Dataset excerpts
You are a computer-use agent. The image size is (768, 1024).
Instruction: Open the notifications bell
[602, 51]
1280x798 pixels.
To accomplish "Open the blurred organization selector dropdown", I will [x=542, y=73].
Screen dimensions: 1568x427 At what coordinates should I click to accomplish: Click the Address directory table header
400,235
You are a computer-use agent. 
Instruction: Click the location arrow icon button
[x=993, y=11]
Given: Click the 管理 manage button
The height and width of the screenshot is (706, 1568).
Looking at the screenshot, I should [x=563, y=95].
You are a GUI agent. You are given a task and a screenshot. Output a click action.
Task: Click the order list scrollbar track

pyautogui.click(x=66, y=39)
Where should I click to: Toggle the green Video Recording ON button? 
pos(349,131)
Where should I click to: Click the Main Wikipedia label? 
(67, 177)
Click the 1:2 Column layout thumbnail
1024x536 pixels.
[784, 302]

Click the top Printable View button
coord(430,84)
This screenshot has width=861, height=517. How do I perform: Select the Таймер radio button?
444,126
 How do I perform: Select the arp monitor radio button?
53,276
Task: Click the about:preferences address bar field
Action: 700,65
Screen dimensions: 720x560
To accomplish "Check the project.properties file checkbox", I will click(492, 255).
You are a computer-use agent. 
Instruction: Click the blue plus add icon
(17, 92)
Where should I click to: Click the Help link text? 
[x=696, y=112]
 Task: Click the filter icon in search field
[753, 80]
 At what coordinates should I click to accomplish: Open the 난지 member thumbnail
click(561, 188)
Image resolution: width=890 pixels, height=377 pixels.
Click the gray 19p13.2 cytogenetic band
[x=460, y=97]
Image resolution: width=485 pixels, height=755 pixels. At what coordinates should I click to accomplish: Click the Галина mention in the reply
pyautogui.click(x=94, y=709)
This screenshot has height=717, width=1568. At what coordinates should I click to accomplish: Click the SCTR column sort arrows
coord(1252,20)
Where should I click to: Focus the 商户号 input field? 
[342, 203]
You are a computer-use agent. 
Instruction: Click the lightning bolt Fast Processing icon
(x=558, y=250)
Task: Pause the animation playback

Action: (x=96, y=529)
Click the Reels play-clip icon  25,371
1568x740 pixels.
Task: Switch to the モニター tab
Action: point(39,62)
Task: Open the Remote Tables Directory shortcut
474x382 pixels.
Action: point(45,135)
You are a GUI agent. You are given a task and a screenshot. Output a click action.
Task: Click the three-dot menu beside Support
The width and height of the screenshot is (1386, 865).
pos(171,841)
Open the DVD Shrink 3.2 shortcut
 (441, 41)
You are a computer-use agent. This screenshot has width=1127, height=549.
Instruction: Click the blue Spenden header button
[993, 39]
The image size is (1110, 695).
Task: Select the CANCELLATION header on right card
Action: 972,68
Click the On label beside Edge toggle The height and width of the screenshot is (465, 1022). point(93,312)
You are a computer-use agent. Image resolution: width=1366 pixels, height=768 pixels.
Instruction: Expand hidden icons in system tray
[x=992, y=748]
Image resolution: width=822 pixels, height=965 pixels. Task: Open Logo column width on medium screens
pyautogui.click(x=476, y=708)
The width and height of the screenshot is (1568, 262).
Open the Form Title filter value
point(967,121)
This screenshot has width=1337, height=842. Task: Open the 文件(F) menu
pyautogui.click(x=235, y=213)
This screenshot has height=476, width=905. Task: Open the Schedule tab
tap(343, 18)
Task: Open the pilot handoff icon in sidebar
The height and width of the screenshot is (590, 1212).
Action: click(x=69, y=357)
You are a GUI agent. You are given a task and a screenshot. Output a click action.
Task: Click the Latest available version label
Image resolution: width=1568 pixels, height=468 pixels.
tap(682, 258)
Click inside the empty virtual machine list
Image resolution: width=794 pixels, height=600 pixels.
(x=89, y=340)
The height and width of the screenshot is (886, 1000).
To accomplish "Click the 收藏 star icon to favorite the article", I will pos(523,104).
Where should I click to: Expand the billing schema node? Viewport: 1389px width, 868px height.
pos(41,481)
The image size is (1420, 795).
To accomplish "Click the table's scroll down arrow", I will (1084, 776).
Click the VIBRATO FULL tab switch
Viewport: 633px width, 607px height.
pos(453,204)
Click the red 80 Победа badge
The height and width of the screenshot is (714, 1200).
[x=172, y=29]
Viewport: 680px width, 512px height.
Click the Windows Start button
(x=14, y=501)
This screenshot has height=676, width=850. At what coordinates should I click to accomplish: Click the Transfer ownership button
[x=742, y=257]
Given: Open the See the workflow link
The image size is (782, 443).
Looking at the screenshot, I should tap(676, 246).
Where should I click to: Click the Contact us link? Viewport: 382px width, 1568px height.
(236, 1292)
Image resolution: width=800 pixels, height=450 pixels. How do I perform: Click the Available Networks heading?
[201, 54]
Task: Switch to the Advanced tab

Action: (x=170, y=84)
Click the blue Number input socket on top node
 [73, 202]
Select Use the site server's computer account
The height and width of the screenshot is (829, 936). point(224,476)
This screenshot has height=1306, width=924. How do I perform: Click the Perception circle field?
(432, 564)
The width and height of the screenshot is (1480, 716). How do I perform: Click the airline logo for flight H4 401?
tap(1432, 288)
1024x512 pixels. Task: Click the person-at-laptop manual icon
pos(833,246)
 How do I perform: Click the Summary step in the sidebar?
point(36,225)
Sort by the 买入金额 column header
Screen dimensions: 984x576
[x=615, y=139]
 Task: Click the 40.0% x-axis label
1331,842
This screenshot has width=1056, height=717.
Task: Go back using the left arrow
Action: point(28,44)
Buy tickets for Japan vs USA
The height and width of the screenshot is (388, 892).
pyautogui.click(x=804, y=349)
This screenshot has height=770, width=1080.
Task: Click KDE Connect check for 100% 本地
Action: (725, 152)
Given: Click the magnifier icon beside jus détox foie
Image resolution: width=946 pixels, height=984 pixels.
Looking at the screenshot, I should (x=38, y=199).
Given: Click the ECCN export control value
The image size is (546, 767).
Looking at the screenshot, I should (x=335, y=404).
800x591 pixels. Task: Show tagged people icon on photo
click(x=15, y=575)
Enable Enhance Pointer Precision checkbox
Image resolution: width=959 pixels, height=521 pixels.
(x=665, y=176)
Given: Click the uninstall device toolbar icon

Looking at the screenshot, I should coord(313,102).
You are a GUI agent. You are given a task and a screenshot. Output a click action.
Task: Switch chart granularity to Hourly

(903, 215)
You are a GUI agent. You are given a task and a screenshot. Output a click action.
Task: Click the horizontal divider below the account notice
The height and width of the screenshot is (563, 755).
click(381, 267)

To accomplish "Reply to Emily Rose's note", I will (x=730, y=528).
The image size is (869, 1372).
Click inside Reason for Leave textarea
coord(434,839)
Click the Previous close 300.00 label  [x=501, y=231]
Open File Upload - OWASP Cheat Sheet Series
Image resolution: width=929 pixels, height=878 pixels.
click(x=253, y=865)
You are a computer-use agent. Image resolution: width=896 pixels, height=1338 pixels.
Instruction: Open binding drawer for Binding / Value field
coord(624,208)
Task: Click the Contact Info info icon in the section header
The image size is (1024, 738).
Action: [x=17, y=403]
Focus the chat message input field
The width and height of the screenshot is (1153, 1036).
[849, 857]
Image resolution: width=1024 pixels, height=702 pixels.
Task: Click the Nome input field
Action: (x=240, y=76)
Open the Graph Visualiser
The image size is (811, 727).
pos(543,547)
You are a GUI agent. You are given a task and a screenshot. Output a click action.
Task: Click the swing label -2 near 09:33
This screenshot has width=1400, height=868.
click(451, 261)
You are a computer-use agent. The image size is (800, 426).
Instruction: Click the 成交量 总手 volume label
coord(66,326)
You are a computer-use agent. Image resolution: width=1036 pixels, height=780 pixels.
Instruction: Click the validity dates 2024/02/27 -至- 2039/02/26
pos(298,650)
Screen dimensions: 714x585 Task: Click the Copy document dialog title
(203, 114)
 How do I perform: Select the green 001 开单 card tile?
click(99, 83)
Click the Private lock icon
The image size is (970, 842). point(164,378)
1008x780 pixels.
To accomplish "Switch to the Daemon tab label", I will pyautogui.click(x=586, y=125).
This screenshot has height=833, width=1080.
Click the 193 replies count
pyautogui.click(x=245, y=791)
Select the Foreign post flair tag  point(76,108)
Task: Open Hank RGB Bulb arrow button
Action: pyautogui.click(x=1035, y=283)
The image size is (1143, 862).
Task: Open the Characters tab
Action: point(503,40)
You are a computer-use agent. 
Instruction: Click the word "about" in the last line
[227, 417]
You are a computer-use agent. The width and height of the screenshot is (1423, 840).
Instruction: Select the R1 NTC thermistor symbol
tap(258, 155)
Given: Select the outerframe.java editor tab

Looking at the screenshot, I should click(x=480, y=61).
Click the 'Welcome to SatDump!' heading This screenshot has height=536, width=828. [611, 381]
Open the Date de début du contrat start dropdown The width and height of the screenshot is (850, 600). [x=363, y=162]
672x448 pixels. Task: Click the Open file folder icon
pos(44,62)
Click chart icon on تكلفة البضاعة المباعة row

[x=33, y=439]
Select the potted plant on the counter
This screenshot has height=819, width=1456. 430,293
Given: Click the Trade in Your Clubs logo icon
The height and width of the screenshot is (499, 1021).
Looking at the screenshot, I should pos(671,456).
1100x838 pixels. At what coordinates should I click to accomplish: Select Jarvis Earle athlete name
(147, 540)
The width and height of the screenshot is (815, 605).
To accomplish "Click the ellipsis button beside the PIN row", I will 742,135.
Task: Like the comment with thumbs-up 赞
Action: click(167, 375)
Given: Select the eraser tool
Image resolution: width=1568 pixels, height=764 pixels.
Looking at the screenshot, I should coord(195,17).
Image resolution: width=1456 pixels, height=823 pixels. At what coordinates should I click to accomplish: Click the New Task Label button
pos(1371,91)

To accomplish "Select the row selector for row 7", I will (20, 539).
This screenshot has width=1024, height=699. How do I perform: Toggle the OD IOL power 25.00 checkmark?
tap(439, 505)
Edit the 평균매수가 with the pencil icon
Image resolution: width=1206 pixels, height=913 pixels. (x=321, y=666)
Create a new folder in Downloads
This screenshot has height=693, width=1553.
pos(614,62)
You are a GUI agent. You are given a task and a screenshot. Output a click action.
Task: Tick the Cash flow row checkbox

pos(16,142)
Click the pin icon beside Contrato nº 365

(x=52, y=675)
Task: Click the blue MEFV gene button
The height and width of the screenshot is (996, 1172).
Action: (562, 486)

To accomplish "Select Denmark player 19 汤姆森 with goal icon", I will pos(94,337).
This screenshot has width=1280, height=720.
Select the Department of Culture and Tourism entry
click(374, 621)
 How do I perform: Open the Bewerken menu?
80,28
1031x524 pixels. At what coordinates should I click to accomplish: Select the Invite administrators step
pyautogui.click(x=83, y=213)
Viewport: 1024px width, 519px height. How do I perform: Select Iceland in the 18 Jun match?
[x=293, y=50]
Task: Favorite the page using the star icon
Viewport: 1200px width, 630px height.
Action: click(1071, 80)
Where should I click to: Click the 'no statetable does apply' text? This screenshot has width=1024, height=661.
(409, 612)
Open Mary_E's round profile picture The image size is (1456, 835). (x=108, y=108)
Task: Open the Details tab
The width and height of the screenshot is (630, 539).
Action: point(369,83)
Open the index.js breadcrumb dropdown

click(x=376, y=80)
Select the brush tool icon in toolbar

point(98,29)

*What you will do*:
Show me every line in the data above that includes "selector".

*Task solution*:
To accomplish "Open the blurred organization selector dropdown", I will [x=542, y=73].
To accomplish "Select the row selector for row 7", I will (20, 539).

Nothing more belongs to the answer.